- Reading passage -
So the election is finally over, and Detroit has a new mayor-elect. Now what?
Hopefully, a lot. The city doesn’t have a lot of time to lose. Winter is coming, the economy is shrinking, there are pregnant teenagers on the streets, and many neighborhoods would put the Third World to shame.
They would, in fact, anger Detroiters, if they weren’t so used to seeing them. Frankly, when I wrote this, I didn’t know whether Kwame Kilpatrick or Gil Hill had won. What I do know is that if we don’t pull together to do something about Detroit’s real problems, it won’t matter much.
We all need to face a lot of myths about the city. Today, most of what we call “Detroit” is a terribly impoverished black ghetto, with a few decent residential islands and some gleaming downtown buildings.
Did the rest of it go to hell because lazy black trash won’t even keep up their own homes? Or did Detroit rot and die because the whites, in the words of Coleman Young, “didn’t want the damn thing anymore,” and had fled, with their money, business and jobs, to suburbs near and far?
Mainly, Detroit was done in by lines on a map. Here’s what really happened: Back in the Roaring ’20s, the nation‘s two real boom towns were Motown and Los Angeles. Back then, it was possible to guess that, in the long run, Detroit was in a better position.
We had limitless water, and they were in a desert. But we were up against the map. Los Angeles, as it grew, annexed every parcel of land in sight. This wasn’t hard; the area wasn’t yet incorporated; rural people needed city services. So Los Angeles grew, like a giant amoeba. When the rich folks moved homes and businesses out on the fringes of town, the city followed, swallowed ’em up. Los Angeles prospered.

- Data provided -
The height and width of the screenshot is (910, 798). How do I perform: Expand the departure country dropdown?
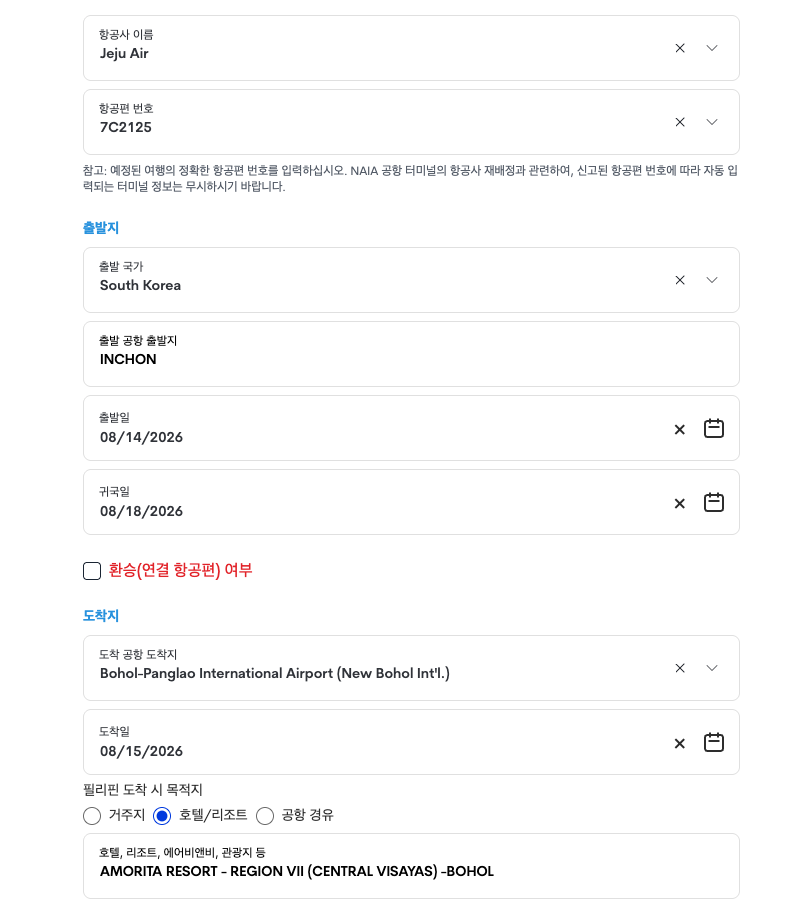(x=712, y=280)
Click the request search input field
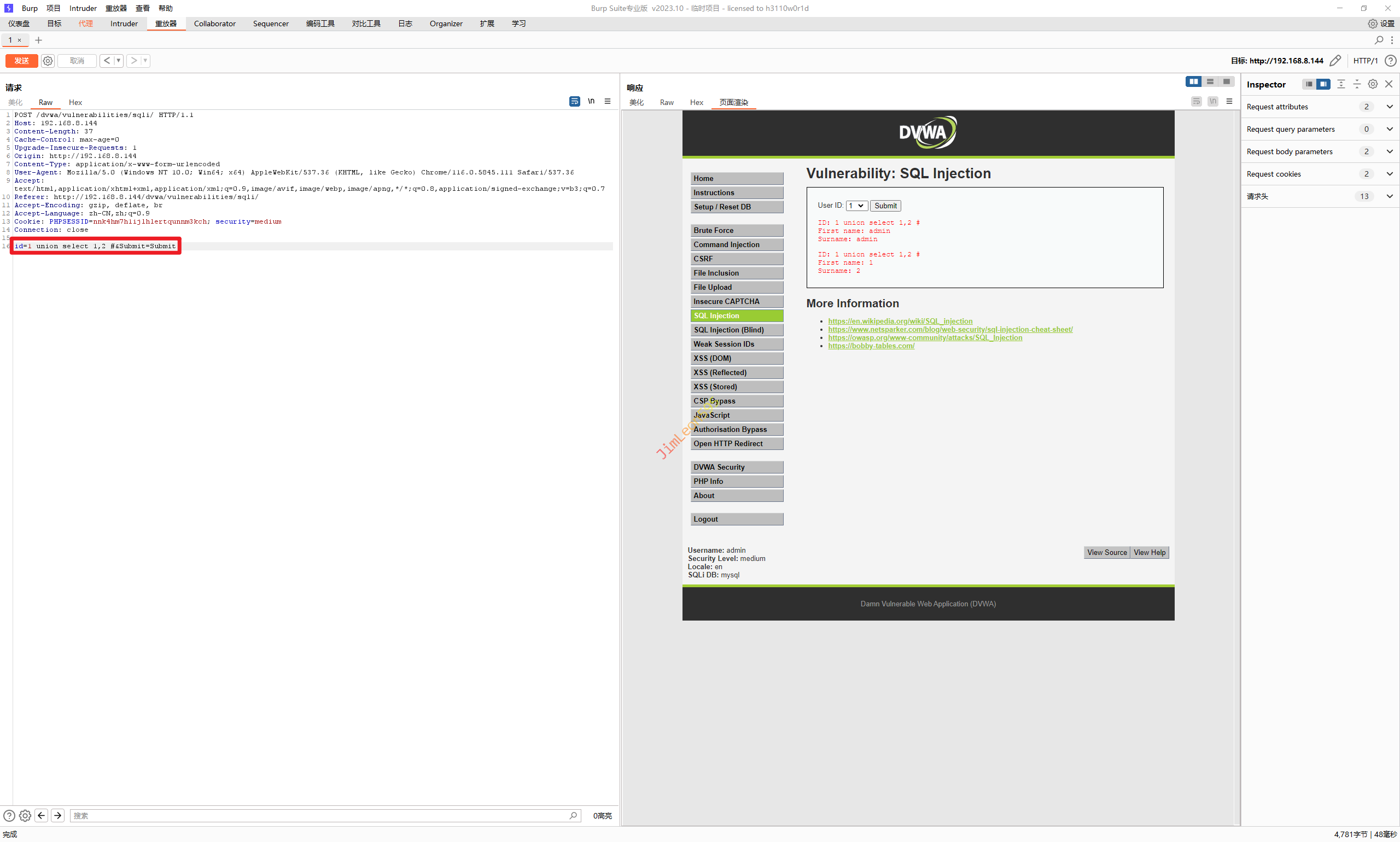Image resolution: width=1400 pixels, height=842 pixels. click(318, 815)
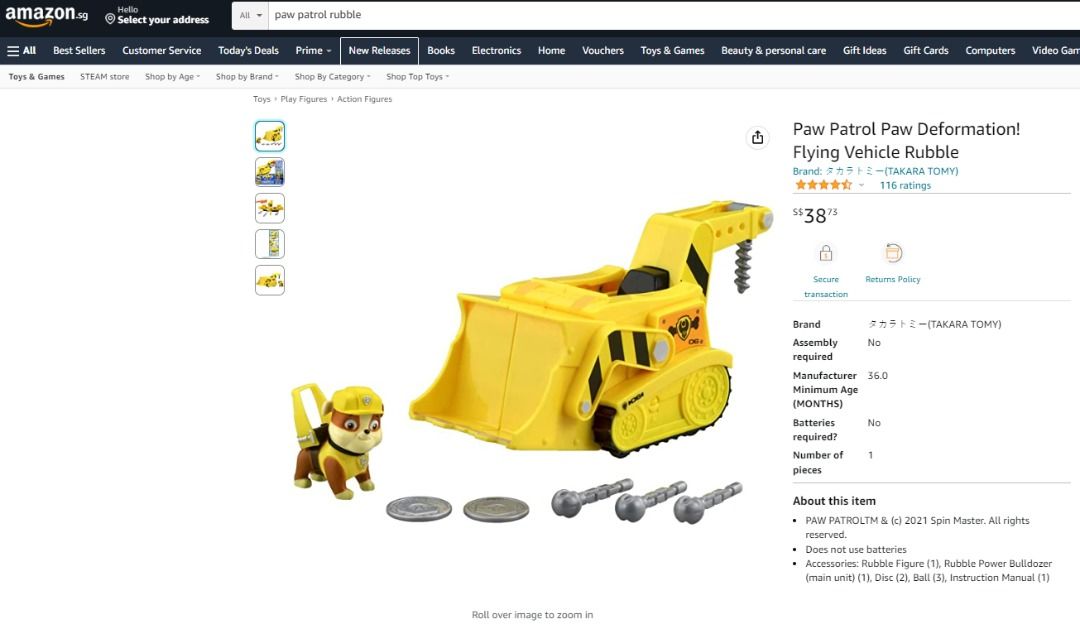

- Instructions -
a - Swap "Detroiters" for "city residents" in the stretch of the Detroit piece starting at "They would, in" and ending at "near and far?", and write that stretch out.
b - Carry the piece on Detroit forward from its last sentence.

- Answers for the exercise -
a -
They would, in fact, anger city residents, if they weren’t so used to seeing them. Frankly, when I wrote this, I didn’t know whether Kwame Kilpatrick or Gil Hill had won. What I do know is that if we don’t pull together to do something about Detroit’s real problems, it won’t matter much.
We all need to face a lot of myths about the city. Today, most of what we call “Detroit” is a terribly impoverished black ghetto, with a few decent residential islands and some gleaming downtown buildings.
Did the rest of it go to hell because lazy black trash won’t even keep up their own homes? Or did Detroit rot and die because the whites, in the words of Coleman Young, “didn’t want the damn thing anymore,” and had fled, with their money, business and jobs, to suburbs near and far?

b -
Detroit hasn’t annexed an acre since 1927. Even in its glory days, the city was up against county lines and already-established little cities, from Ferndale to Lincoln Park. Annexing another city is politically very hard. It never happened, and back then didn’t seem to matter much.
Before the 1950s, there were few good roads to the suburbs, and about all you could shop for in the suburbs was live bait. But Detroit’s doom was sealed, not by race but a place: Northland Mall, which opened in 1954, about the time President Eisenhower committed billions to the interstate highway system, guaranteeing local and state road improvements would follow. That made living in the suburbs possible.
More white Detroiters poured out of the city in the 1950s than in any decade before or since, and almost none were thinking about race. They were thinking about a tract house, with a plot of crabgrass and lower taxes.
That out-migration actually slowed in the 1960s. But then came the unexpected “riot” of 1967. Businesses started to leave. Taxes were raised on those who stayed, helping speed the exodus, creating a very vicious circle.
Detroit was still half white in 1974, when Coleman Young became the first black mayor. Forgotten now is that he couldn’t have made it without white liberals who couldn’t stomach the buffoon John Nichols.
Forgotten now is that he actually called for racial unity. He told all criminals to “hit Eight Mile Road. I don’t give a damn if they’re black or white, or they wear Superfly suits or blue uniforms.”
Whites heard it differently, perhaps because they wanted to. They left, and businesses left (for example, General Motors, for all intents and purposes, went to Warren), and city revenue dried up and things went to hell.
They’ve been bad ever since. The myth is that things were somewhat reversed under Dennis Archer. Indeed, he lowered the tone of the rhetoric and was met with olive branches from the suburbs. The dizzying national prosperity of the ’90s even trickled down a bit to the streets of Detroit.
Yet, guess what. A higher percentage of the white population left than anytime before — even under that old devil Coleman. Detroit still had 212,278 white residents in 1990. Last year, the census found only 99,921.
Incomes went up — but the number of census tracts where most of the children are living in deep poverty increased. And for the first time ever, the black population declined too, a tiny bit. The naked reality is that black middle-class Detroiters are now also fleeing for the suburbs.
So, again, now what?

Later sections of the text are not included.